Selected text ::

>>

What makes it all work so well is the character and voice of Sam, the narrator. It’s all happening inside and over his head, out of his control, confusing and alarming. His first instinct when faced with a problem is to run like hell. His skateboarding mates are no help, school’s uphill as it is, and fairly irrelevant when fatherhood is on your mind. But Sam learns to muddle through with a weary, likeable resilience. He loves his mum and she loves him, so that’s one fixed point; trouble is, she’s only 32 and pretty enough for his mate to fancy her. His other anchor is Tony Hawk, the supreme (real life) skateboarder and author of Hawk – Occupation: Skateboarder. Sam knows this book better than believers know their bibles. When in doubt, he consults his bedroom poster of TH and applies the text to where it hurts.

<<

Input ::
>>

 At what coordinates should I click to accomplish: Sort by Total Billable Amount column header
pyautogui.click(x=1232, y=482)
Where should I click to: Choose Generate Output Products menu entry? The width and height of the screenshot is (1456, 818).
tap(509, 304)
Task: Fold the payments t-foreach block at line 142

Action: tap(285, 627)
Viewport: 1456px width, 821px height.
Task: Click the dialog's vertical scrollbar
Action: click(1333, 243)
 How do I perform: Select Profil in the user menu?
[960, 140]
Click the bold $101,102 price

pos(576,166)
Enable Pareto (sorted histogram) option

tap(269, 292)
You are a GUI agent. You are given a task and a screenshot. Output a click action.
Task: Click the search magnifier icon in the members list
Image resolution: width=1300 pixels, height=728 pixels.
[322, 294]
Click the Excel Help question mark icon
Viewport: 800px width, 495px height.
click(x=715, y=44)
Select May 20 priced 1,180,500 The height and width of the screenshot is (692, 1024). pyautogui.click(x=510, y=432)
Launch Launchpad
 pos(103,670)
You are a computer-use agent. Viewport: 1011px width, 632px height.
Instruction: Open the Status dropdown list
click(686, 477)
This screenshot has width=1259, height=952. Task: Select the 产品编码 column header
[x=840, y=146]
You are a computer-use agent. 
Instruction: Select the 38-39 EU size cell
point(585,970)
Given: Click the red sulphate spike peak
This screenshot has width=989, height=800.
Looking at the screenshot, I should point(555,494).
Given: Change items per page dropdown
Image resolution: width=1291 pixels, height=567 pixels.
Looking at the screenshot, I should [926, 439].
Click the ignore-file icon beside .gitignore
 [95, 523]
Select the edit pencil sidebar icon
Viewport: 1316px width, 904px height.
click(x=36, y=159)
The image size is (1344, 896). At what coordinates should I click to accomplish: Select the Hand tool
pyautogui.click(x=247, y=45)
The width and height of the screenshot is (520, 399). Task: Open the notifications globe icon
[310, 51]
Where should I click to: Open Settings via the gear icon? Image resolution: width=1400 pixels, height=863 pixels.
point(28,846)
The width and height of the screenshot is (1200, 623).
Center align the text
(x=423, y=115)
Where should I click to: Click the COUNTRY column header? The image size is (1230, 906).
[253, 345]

<<

Direction A ::
Answer these questions from the book review:
(i) What is Sam's first instinct when faced with a problem?
(ii) How old is Sam's mum?
(iii) What is the title of the book by Tony Hawk that Sam knows better than believers know their bibles?
Direction B :: Write out the records as a JSON list of strings, one string per line, with blank lines omitted. Begin with the first line of the records and continue through the line that contains "click(x=715, y=44)".

Exercise answer A ::
(i) To run like hell.
(ii) She is 32.
(iii) Hawk – Occupation: Skateboarder.

Exercise answer B ::
[
  " At what coordinates should I click to accomplish: Sort by Total Billable Amount column header",
  "pyautogui.click(x=1232, y=482)",
  "Where should I click to: Choose Generate Output Products menu entry? The width and height of the screenshot is (1456, 818).",
  "tap(509, 304)",
  "Task: Fold the payments t-foreach block at line 142",
  "Action: tap(285, 627)",
  "Viewport: 1456px width, 821px height.",
  "Task: Click the dialog's vertical scrollbar",
  "Action: click(1333, 243)",
  " How do I perform: Select Profil in the user menu?",
  "[960, 140]",
  "Click the bold $101,102 price",
  "pos(576,166)",
  "Enable Pareto (sorted histogram) option",
  "tap(269, 292)",
  "You are a GUI agent. You are given a task and a screenshot. Output a click action.",
  "Task: Click the search magnifier icon in the members list",
  "Image resolution: width=1300 pixels, height=728 pixels.",
  "[322, 294]",
  "Click the Excel Help question mark icon",
  "Viewport: 800px width, 495px height.",
  "click(x=715, y=44)"
]